En marchant parmi les tombes silencieuses d’un cimetière, un message s’impose avec force : ici, plus de titres, plus de conflits, plus de richesses. Devant la mort, nous sommes tous égaux. Une vérité essentielle, mais que nous oublions trop souvent dans un quotidien marqué par les divisions, l’égoïsme et l’intolérance.
Chaque tombe raconte une histoire. Certaines vies furent longues, d’autres trop courtes. On y trouve des riches, des militaires, des enfants, des personnes âgées, des mères, des voisins. Tous reposent désormais dans la même terre. Cette réalité nous interpelle : pourquoi nourrir la haine, la jalousie ou l’indifférence, lorsque nous finirons tous au même endroit ?

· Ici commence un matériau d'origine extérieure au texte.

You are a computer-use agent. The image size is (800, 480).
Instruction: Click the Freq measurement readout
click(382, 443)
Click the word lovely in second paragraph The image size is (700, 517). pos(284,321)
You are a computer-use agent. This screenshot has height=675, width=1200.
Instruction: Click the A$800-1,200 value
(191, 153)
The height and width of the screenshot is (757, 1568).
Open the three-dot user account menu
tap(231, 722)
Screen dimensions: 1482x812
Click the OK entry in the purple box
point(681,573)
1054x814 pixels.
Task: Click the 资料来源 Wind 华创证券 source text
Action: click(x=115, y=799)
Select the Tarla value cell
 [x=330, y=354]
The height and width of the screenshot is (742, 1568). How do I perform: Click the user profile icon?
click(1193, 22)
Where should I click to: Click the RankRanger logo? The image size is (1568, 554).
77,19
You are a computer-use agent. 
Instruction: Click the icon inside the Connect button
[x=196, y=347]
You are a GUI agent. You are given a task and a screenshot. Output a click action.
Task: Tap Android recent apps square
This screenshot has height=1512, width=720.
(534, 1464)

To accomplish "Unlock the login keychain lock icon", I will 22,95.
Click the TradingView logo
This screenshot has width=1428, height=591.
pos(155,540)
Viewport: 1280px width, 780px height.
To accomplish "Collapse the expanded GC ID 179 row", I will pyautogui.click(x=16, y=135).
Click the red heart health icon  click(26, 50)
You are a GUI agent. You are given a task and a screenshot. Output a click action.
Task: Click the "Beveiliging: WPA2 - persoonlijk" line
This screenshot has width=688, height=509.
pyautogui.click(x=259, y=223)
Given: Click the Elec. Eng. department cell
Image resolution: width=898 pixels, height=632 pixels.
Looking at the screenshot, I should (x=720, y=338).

Nous vivons parfois comme si nous étions éternels, oubliant que chaque jour est un don précieux. Et si nous utilisions ce temps, non pas pour nous déchirer, mais pour nous aimer, nous soutenir, vivre en paix et bâtir une société plus juste ?
La mort n’est pas un effroi : elle est un enseignement. Elle nous rappelle l’humilité, la solidarité et la fraternité. Avant que notre tour n’arrive, vivons en êtres humains dignes, tournés vers le bien commun. Ce que nous laisserons derrière nous ne sera ni notre fortune ni nos titres, mais nos actes d’amour, de paix et d’humanité.
Le vivre-ensemble, la fraternité, le bon voisinage, l’amitié dans nos administrations : voilà la véritable clé pour construire un avenir harmonieux.
L’image illustrant cet article, capturée par les reporters de votre organe de presse laproximité.cd, se veut une interpellation pour vous, chers lecteurs. La mort n’épargne personne : sachons rester humbles et respectueux les uns envers les autres.